Finally, I got myself into the sewing room and made something! This is my cute 4th of July tablerunner ...almost finished. I enjoyed every minute making this project. Well, almost every minute. When I realized I had cut the navy dot fabric ALL WRONG (in my haste), I was pretty mad at myself. Me, of all people, a writer of sewing instructions, should know better than to start cutting without carefully checking the cutting guide. But I improvised by sewing the mis-cut pieces back together and got enough inches to make the flags. I couldn't sew the cute pinwheels though (see original pattern below), so I ended up with the stripe block in the middle. It took me about four hours last night including stress-eating of Cheetos and diet root beer. It still needs to be quilted and bound, but I'll ask Carol to quilt it later and then it'll be even CUTER! 
I bought this as a kit at My Girlfriend's Quilt Shop. It was designed by Kim of Kimberbell Designs. Kim designs quilts and is the owner of  the website You Can Make This.com and also a machine embroidery website called SWAKembroidery.com. Kim and her twin sister Kris are the fabulous creators of the DIY Dish website and videos.
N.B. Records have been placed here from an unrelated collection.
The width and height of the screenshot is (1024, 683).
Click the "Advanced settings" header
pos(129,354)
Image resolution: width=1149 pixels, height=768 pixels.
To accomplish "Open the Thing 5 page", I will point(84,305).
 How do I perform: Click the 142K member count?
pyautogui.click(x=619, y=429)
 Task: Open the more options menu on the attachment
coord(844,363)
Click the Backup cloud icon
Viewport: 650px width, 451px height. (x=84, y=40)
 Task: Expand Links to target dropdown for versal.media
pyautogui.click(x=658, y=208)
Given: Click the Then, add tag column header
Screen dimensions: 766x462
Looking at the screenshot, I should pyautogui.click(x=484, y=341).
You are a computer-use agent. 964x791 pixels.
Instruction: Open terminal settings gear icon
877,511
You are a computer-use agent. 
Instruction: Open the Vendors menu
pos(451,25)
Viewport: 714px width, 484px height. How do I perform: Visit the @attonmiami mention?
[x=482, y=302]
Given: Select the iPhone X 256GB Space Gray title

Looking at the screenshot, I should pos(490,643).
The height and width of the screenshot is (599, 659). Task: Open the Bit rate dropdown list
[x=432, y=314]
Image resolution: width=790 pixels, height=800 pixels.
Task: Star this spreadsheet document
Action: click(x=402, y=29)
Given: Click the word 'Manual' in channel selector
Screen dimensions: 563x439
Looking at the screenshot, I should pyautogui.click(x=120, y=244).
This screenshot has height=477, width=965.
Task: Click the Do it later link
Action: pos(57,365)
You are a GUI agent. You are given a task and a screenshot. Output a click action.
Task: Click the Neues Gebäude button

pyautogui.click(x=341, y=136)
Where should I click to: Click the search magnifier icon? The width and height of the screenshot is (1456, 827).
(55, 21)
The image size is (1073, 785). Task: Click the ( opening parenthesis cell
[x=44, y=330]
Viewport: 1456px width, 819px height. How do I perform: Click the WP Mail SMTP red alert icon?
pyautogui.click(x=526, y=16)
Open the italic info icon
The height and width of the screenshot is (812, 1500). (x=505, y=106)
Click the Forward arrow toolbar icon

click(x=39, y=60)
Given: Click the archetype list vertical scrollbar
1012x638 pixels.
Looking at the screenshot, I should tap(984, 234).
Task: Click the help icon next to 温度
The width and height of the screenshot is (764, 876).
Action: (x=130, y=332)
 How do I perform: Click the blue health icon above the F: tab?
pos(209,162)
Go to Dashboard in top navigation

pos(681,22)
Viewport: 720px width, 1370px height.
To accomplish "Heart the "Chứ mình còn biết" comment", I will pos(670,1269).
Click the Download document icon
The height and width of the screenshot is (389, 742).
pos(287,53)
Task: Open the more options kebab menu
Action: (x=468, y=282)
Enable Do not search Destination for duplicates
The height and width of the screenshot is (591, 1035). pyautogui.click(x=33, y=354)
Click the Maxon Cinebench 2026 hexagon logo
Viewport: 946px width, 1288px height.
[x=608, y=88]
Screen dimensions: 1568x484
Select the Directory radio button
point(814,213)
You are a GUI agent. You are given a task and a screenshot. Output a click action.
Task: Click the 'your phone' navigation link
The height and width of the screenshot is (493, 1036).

Kris is also the owner of the quilt shop. They are two amazingly creative women. 
Here's the original design all quilted and bound. Notice the pinwheel block. Next time, I'll think before I cut. 

You can buy the pattern as a downloadable PDF here youcanmakethis.com. It's called the Americana Kitchen Tablerunner and Tea Towel Set. I love the instant gratification of PDF downloads. If I want a pattern at 11 pm, I just have to find it, pay, and print.